Pintu lift terbuka. Koridor ini memang selalu sepi. Hanya ada OB saja yang rutin membersihkannya tiap pagi, sebelum sang ceo datang. Shanum menoleh ke sana ke mari. Mencari karyawan lain yang mungkin akan ia temui.
Sampai di meja sekretaris yang ada di depan ruangan ceo, Elang berhenti. Ia menunjuk ke meja lebar itu.
"Itu tempatmu. Bekerjalah dengan baik. Satu lagi, jangan hanya karena kita saling mengenal maka aku akan bersikap lunak padamu. Kalau pekerjaanmu kacau, kau tetap akan ku marahi seperti mereka tadi." Elang berjalan masuk ke ruangannya. Sementara Shanum masih diam mematung.
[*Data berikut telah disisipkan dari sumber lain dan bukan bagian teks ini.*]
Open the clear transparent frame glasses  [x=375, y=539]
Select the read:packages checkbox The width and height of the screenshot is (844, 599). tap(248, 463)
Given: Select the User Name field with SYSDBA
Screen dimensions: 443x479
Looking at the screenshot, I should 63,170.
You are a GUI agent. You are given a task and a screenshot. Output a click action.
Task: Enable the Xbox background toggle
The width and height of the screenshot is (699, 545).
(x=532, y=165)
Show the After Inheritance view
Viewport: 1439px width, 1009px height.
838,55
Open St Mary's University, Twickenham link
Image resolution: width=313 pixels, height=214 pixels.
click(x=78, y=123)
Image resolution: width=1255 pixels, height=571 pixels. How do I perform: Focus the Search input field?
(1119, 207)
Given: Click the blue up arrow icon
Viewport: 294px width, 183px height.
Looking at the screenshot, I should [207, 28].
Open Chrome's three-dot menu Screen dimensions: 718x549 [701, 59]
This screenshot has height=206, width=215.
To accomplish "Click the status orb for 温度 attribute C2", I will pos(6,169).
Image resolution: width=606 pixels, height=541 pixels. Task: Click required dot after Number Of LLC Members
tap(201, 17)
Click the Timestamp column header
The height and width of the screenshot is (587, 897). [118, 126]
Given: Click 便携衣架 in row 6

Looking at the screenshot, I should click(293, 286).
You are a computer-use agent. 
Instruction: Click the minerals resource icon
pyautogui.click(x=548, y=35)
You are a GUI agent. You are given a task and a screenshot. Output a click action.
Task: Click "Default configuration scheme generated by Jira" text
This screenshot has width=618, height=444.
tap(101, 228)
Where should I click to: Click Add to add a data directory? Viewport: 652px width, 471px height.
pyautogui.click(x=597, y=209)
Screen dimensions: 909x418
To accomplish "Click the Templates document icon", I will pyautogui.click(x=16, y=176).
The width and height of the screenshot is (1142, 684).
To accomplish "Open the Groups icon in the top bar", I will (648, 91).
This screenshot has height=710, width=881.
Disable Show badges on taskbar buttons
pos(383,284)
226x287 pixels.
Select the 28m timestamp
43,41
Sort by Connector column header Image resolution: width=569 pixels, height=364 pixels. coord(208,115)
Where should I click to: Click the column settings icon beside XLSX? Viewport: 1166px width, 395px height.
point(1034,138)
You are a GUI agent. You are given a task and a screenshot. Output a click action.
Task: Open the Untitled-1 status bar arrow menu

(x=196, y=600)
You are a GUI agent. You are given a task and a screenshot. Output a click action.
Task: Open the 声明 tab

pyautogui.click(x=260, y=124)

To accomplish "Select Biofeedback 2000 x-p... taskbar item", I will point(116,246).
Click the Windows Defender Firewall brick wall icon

Walau pada akhirnya ia duduk di kursi miliknya.
Nama Lian sudah digantikan oleh Shanum. Baru beberapa menit, ia duduk, dan mencoba beradaptasi dengan suasana baru. Dering telepon membuyarkan lamunannya.
Ia mengambil gagang telepon itu, dan menempatkannya di dekat telinga. Sambil ragu ia menyapa, "Halo?"
"Ke ruanganku sekarang!" Suara dari seberang mampu ia kenali. Suara pria yang sudah beberapa hari ini ia pikirkan siang malam. Suara Elang yang dingin tapi mampu menggetarkan hati Shanum hingga jantungnya akan berdetak makin cepat.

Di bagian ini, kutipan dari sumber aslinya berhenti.